Por: Liuva Sarduy González
Mi abuelo era un empedernido amante de los gallos. Todo lo que tuviera que ver con los emplumados dueños de patios y vallas lo atraía. Incluso, en su fraseología personal atesoraba un buen por ciento de menciones galleras.
Más de una vez escuché a abuelo contar historias de gallos en Sagua la Grande. Incluso, siempre se ufanaba de que en esta ciudad se realizaron importantes torneos, dignos de pasar a la historia.
Entre sus muchas reseñas galleriles, abuelo, entrenador de vallas contaba que Francisco Pobeda y Armenteros, el reconocido poeta romántico, fue dueño de una prestigiosa valla, en la esquina de las calles Cruz y Casariego, hoy Padre Varela y Salvador Herrera.
Relataba que, según le refirieron sus mayores, la prensa del siglo 19, para estar a tono con el fanatismo galleril, anunciaban a menudo las incursiones de expertos galleros de otras poblaciones. Y contaba, con tremenda gracia, el momento en que la Villa del Undoso quedó dividida por esa pasión.
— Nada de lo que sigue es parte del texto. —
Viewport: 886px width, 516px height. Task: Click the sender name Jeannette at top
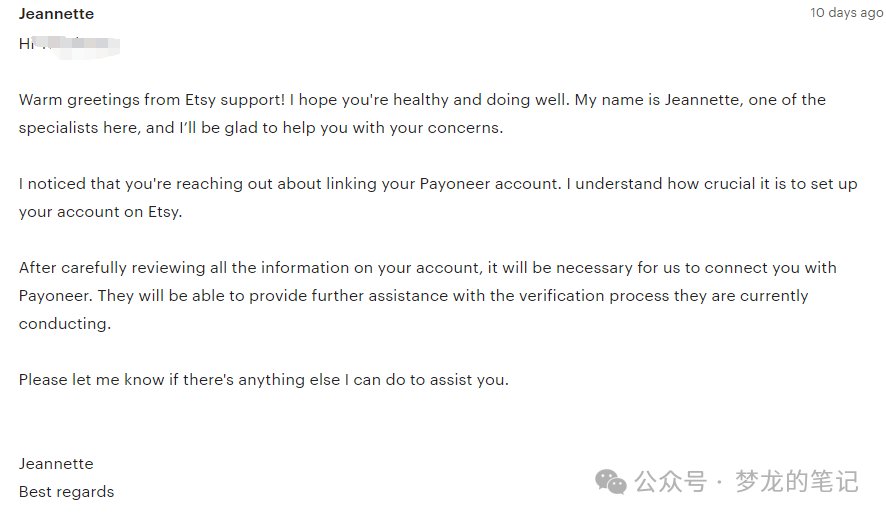tap(56, 14)
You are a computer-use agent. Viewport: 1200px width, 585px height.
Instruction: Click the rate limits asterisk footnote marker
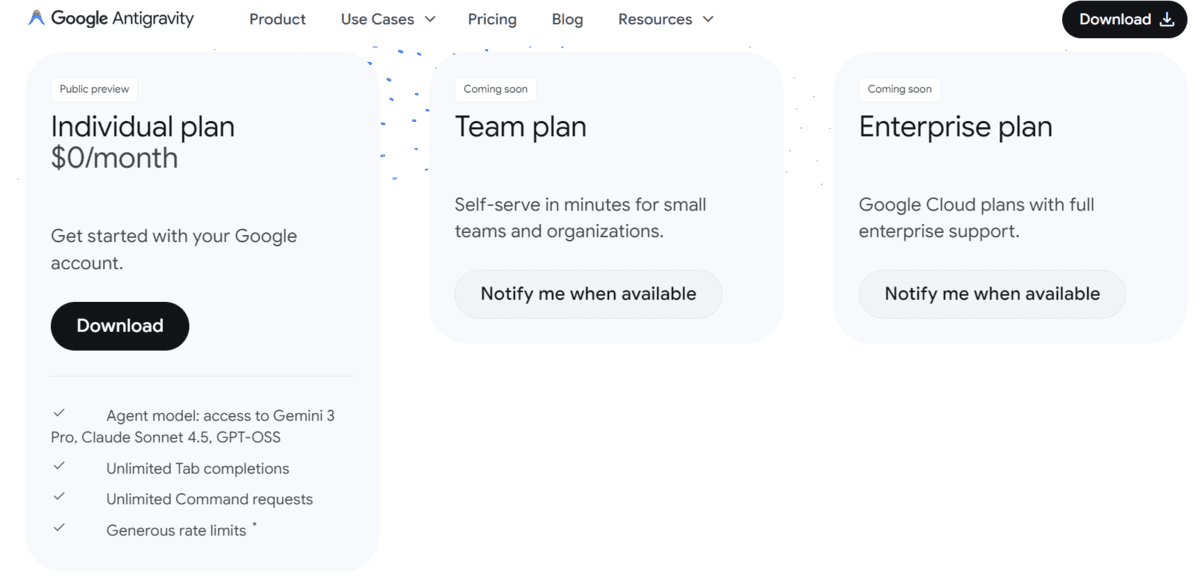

La historia cuenta que con el propósito de recaudar fondos para la construcción de un hospital de caridad, se organizó una fiesta en Sagua. El jolgorio incluyó el nombramiento de reinas y nobles entre los aficionados a los gallos. Aquellas reinas, dos de las más bellas señoritas de la ciudad, emitían decretos y homenajeaban a gente notable de Sagua y de Cuba con simpáticos títulos de nobleza. Lo curioso de la cosa es que esos títulos aludían a las cualidades morales de los agraciados.
Dicen que causó furor aquel juego monárquico, que tenía como trasfondo el enfrentamiento de los gallos, una verdadera pasión para los cubanos y sagüeros de todos los tiempos.
Abuelo hoy no está. Pero no puedo dejar de pensar en él cuando, en las mañanas, insistentemente me despierta el gallo que reina en mi patio y, por supuesto, lleva su nombre.